AIM ▸
Convert the lines from the one containing "ø63.6 dimension value?" through the one containing "point(150,261)", inclusive, into a Markdown table with the columns Row and Line, leaving out blank lines.

# # #

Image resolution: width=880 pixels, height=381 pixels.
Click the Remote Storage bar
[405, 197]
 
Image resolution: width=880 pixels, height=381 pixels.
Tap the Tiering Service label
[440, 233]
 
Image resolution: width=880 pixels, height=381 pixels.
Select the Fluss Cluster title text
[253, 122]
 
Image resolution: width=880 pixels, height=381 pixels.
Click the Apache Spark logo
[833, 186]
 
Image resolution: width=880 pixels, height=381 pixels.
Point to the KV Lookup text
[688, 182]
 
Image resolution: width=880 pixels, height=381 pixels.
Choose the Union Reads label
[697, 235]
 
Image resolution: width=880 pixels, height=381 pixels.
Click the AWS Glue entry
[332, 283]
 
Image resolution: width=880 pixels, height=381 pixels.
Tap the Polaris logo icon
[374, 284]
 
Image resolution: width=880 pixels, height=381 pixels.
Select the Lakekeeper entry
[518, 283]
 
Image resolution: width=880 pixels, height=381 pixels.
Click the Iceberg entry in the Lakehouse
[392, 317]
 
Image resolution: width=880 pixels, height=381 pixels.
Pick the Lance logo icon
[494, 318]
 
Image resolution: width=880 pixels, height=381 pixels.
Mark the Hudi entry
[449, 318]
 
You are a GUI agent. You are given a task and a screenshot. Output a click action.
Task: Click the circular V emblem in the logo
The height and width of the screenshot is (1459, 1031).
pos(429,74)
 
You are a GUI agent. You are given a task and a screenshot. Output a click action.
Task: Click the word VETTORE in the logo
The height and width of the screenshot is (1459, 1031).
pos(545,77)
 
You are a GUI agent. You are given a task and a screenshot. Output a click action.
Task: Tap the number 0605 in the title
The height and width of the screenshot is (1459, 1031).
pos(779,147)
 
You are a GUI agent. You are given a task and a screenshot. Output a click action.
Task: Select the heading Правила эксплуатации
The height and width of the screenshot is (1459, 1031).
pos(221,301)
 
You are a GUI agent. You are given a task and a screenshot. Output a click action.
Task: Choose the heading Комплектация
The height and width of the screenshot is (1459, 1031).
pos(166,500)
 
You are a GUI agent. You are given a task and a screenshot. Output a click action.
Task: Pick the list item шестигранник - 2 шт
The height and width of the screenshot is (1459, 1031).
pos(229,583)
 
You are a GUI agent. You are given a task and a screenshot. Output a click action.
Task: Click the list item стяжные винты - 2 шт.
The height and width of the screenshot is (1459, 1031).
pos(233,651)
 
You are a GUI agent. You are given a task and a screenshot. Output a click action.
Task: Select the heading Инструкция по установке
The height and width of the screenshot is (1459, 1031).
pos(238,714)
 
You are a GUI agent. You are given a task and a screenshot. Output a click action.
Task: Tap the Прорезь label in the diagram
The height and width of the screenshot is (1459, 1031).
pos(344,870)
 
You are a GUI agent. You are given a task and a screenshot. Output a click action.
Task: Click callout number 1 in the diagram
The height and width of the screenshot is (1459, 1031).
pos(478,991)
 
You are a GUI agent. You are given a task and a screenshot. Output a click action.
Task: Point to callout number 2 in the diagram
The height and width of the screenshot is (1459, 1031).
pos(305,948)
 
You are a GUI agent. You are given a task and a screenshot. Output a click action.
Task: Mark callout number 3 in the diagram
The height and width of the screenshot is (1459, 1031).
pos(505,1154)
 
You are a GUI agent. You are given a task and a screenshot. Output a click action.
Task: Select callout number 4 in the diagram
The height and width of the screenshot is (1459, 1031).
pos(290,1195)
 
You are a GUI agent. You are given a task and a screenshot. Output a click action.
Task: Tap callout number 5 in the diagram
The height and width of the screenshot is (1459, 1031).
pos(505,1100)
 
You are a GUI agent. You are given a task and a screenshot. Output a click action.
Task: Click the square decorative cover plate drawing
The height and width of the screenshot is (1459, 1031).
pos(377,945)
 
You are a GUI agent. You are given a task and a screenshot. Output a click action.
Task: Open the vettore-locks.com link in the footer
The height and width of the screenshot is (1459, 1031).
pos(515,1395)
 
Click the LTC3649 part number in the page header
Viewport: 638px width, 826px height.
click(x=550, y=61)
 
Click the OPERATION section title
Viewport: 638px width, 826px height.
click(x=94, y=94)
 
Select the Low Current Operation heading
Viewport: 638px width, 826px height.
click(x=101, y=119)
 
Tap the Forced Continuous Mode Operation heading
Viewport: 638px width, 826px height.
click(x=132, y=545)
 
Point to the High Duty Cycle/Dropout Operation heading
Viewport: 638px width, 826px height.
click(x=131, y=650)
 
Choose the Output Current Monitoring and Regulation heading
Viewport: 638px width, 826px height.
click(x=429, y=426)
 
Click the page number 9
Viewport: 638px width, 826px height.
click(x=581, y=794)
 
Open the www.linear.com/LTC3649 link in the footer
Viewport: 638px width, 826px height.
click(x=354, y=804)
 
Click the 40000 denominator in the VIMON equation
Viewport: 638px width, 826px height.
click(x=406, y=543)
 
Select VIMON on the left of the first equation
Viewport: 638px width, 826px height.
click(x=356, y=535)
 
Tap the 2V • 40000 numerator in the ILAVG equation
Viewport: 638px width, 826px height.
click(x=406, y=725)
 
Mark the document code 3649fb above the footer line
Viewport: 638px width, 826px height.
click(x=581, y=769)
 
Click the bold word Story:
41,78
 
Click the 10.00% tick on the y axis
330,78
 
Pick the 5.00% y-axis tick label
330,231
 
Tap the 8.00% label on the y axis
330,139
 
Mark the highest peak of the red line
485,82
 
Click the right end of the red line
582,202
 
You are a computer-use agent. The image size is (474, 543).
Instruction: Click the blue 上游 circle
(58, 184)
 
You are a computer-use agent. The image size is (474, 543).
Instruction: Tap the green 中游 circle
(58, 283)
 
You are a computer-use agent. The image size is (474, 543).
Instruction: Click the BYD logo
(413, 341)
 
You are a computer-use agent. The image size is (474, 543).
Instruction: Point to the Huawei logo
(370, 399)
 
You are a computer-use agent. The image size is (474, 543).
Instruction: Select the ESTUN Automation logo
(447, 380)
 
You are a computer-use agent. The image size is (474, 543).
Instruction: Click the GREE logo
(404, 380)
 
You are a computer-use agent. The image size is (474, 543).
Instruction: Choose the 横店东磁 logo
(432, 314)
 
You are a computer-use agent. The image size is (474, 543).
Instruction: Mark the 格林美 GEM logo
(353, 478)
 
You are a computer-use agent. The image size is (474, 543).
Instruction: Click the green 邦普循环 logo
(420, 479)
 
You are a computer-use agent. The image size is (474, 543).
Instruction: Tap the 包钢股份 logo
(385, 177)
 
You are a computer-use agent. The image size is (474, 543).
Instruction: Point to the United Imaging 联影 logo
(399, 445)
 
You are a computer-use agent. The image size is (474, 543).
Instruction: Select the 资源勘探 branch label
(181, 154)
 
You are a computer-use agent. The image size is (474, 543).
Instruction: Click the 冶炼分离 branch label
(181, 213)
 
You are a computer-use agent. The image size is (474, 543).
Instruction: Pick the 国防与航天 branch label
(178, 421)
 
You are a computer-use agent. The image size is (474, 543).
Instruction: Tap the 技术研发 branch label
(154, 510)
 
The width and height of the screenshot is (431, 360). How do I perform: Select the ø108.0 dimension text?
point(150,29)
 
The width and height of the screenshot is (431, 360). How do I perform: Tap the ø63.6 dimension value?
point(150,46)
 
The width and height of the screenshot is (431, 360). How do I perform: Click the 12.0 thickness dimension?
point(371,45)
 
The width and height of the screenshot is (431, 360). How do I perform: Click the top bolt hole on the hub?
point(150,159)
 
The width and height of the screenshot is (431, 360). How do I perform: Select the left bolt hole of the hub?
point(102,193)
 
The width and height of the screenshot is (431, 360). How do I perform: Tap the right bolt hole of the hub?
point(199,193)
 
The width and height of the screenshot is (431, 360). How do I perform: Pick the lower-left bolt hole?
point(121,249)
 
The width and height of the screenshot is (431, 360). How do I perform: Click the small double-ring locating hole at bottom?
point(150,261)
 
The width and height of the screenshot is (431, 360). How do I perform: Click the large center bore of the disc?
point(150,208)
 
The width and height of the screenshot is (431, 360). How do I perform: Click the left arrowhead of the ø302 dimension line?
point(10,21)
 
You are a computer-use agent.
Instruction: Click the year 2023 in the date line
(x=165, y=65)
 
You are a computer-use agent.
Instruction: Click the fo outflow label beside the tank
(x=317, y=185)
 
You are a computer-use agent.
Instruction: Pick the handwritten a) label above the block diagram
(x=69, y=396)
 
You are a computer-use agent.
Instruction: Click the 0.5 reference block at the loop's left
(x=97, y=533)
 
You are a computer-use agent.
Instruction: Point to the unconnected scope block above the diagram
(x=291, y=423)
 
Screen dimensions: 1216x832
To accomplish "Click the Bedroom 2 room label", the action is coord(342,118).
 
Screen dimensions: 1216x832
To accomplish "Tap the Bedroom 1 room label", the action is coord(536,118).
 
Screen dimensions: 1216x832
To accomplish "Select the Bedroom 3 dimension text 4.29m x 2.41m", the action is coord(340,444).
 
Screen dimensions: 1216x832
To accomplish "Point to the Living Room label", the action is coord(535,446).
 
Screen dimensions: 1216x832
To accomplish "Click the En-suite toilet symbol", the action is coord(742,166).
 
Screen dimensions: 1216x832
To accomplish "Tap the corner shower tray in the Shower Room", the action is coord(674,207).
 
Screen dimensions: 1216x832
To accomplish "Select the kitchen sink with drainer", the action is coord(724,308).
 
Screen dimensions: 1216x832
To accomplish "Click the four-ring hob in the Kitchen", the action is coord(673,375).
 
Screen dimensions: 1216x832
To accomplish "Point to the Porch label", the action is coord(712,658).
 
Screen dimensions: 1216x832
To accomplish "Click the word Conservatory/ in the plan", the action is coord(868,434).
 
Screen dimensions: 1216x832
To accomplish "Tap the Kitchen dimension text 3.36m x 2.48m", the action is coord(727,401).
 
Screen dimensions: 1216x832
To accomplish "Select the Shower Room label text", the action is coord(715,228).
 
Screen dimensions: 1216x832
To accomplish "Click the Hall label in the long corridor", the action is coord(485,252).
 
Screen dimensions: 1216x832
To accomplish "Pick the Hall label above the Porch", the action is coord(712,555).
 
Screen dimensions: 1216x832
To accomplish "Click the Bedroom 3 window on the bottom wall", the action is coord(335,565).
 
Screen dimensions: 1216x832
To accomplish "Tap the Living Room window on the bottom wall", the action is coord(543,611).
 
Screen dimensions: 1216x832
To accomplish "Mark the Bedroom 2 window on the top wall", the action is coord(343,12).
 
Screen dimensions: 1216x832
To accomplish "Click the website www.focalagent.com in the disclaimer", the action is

# # #

ANSWER TO THIS EXERCISE ▸
| Row | Line |
|---|---|
| 1 | The width and height of the screenshot is (431, 360). How do I perform: Tap the ø63.6 dimension value? |
| 2 | point(150,46) |
| 3 | The width and height of the screenshot is (431, 360). How do I perform: Click the 12.0 thickness dimension? |
| 4 | point(371,45) |
| 5 | The width and height of the screenshot is (431, 360). How do I perform: Click the top bolt hole on the hub? |
| 6 | point(150,159) |
| 7 | The width and height of the screenshot is (431, 360). How do I perform: Select the left bolt hole of the hub? |
| 8 | point(102,193) |
| 9 | The width and height of the screenshot is (431, 360). How do I perform: Tap the right bolt hole of the hub? |
| 10 | point(199,193) |
| 11 | The width and height of the screenshot is (431, 360). How do I perform: Pick the lower-left bolt hole? |
| 12 | point(121,249) |
| 13 | The width and height of the screenshot is (431, 360). How do I perform: Click the small double-ring locating hole at bottom? |
| 14 | point(150,261) |